=== TASK INSTRUCTIONS ===
1/ In the ruler image in the dysthymia article, what does the 12-inch mark stand for?
2/ Copy the part of the dysthymia article that begins at the words "Sometimes ADD or" and stops after the words "major depression (MDD).", keeping every character the same.
3/ Write the next part of the dysthymia article, picking up after its last sentence.

=== EXTRACTED TEXT ===
[Start of section]

Sometimes ADD or ADHD looks like depression.  Sometimes being the offspring of alcoholics or other types of addicts creates people who act like the chronically depressed.  It has to be talked about to be sorted out.  That’s not as easy as it sounds because if, like me, we assume we just are who we are, and like we’ve always been, then it’s not easy to explain, “I don’t feel right,” when, after all…it’s nothing new.

Low but Not Low-to-the-Ground

People with Dysthymia have lower highs than “normal” “happy” people.  When a person with Dysthymia gets good news, they get happy, but just not to the level that a normal person might.  Same with lows.  A normal person won’t have as low a low as someone with Dysthymia will — but, yet, a person with Dysthymia won’t get as low as a person with major depression (MDD).

Imagine a ruler where 12″ is “total joy” and 1″ is bottomless sorrow.  People with Dysthymia tend to live in the mid levels mostly — there’s not the jump up very high, not high enough to reach that 10″, 11″ or 12″ mark, certainly, and there’s not the sinking low, either, not down to the 3″, 2″, 1″ levels either (that’s where the really pronounced depression lies).

Symptoms of the Dysthymic (Chronically Depressed) 

  • Sadness or hopelessness feelings
  • Struggles with decision-making
  • Difficulty concentrating on things
  • Feeling slow or sluggish
  • Not really enjoying things fully
  • Guilt & shame feelings
  • Aches and pains (headaches, backaches, etc.) that just won’t go away
  • Lack of, or low, sex-drive
  • Little appetite (or, alternately, eating a lot)
  • Low energy

If You Might Have Dysthymia/Chronic Depression – Next Steps

See the Doc. Definitely go get a complete physical exam from your physician, including blood work to test your hormonal levels, and vitamins (Vitamin D, iron, etc.) as well as your Thyroid, which is the regulator of your hormones.  It’s possible that a hormone imbalance is impacting your happiness.

[End of section]

=== INFORMATION SUPPLIED ===
[Start of section]

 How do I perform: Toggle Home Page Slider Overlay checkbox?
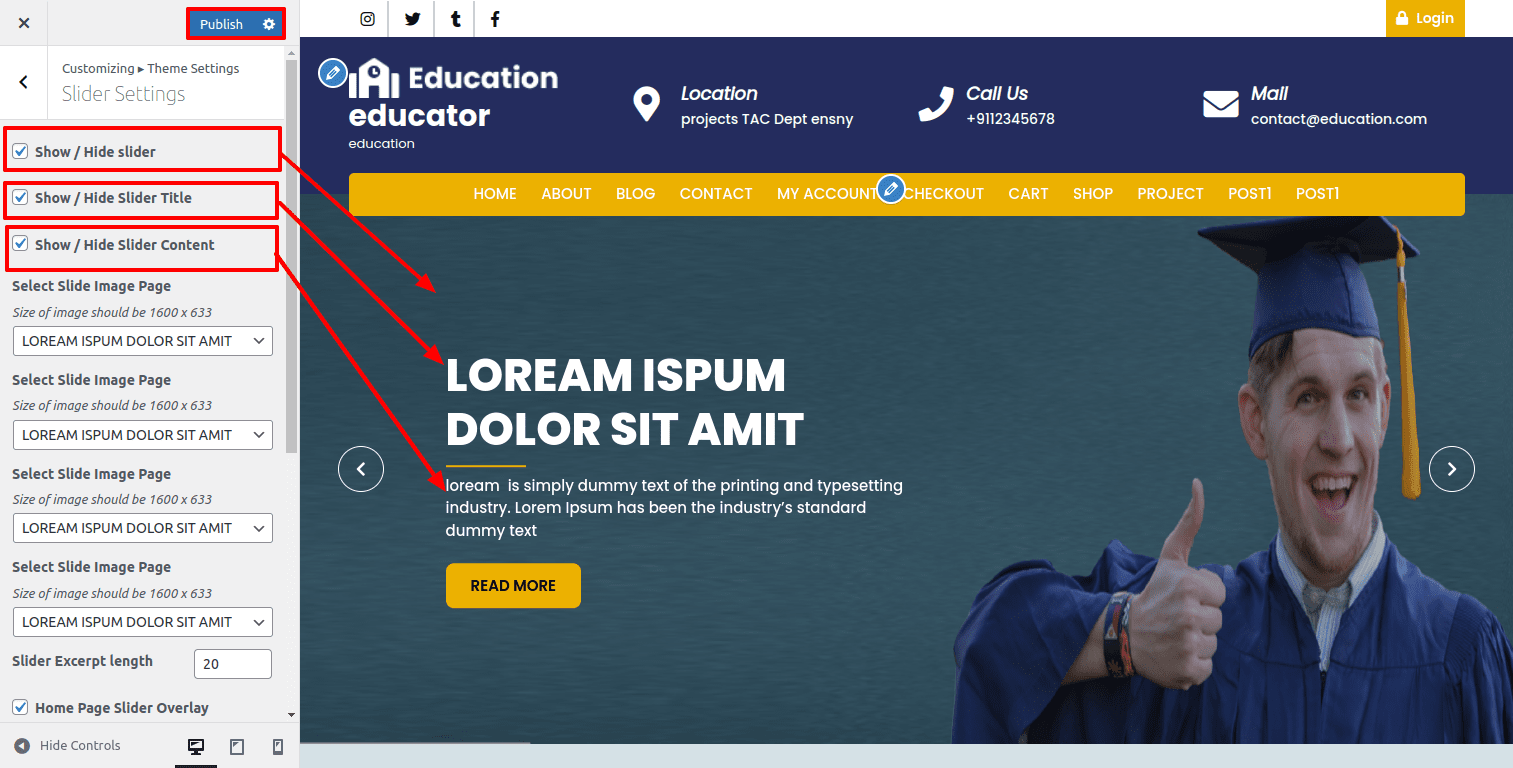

[End of section]

=== TASK-BY-TASK OUTPUTS ===
1/ Total joy.

2/
Sometimes ADD or ADHD looks like depression.  Sometimes being the offspring of alcoholics or other types of addicts creates people who act like the chronically depressed.  It has to be talked about to be sorted out.  That’s not as easy as it sounds because if, like me, we assume we just are who we are, and like we’ve always been, then it’s not easy to explain, “I don’t feel right,” when, after all…it’s nothing new.

Low but Not Low-to-the-Ground

People with Dysthymia have lower highs than “normal” “happy” people.  When a person with Dysthymia gets good news, they get happy, but just not to the level that a normal person might.  Same with lows.  A normal person won’t have as low a low as someone with Dysthymia will — but, yet, a person with Dysthymia won’t get as low as a person with major depression (MDD).

3/
Research YOU.  Observe yourself and think about times you’ve felt depressed in this way, and make notes about your “findings,” when/where/who/what triggered those feelings and how long they lasted.

Read.  There are so many books on depression, so many. There is a lot of information available to you!  Buy a couple or check out a couple from your local library (or the library near work) and see if anything resonates with you or clicks.

I can recommend this classic (recommended to me), “Listening to Prozac,” by Peter Kramer

Diet & Exercise Overhaul.  Examine your eating and exercise habits, and consider herbal or natural (not “natural” but truly natural) remedies for depression, such as St. John’s Wort.

This brief WebMD article discusses the benefits of St. John’s Wort for mild depression which includes Chronic Depression/Dysthymia.

Medicate?  With your doctor’s and therapist’s support and guidance, explore the options for SRIs, read about medication, and see what works.

This book, which I have not read, may be important to read as well — it’s the anti-medication book, which talks about the benefits of diet, exercise, and St. John’s Wort, Prozac Backlash by Joseph Glenmullen (Harvard).

Do not just medicate, it’s essential to do therapy also.  

Get Therapy. Without a doubt, you must see a therapist, if you’re not already, and focus on building self-esteem and loving yourself.  No pill is a substitute for therapy!

See Your Doctor Again.  All good doctors will be sure to follow-up to see how the pills are working and tweak your prescription.  Don’t miss these appointments!  Talk to your therapist, too, about the impact of the medication you take and question how it’s working to be sure it’s right.

(Someone else may have prescribed the pill, but it’s your responsibility to communicate about how it’s working so that you can have the best possible experience. You deserve the best possible experience! )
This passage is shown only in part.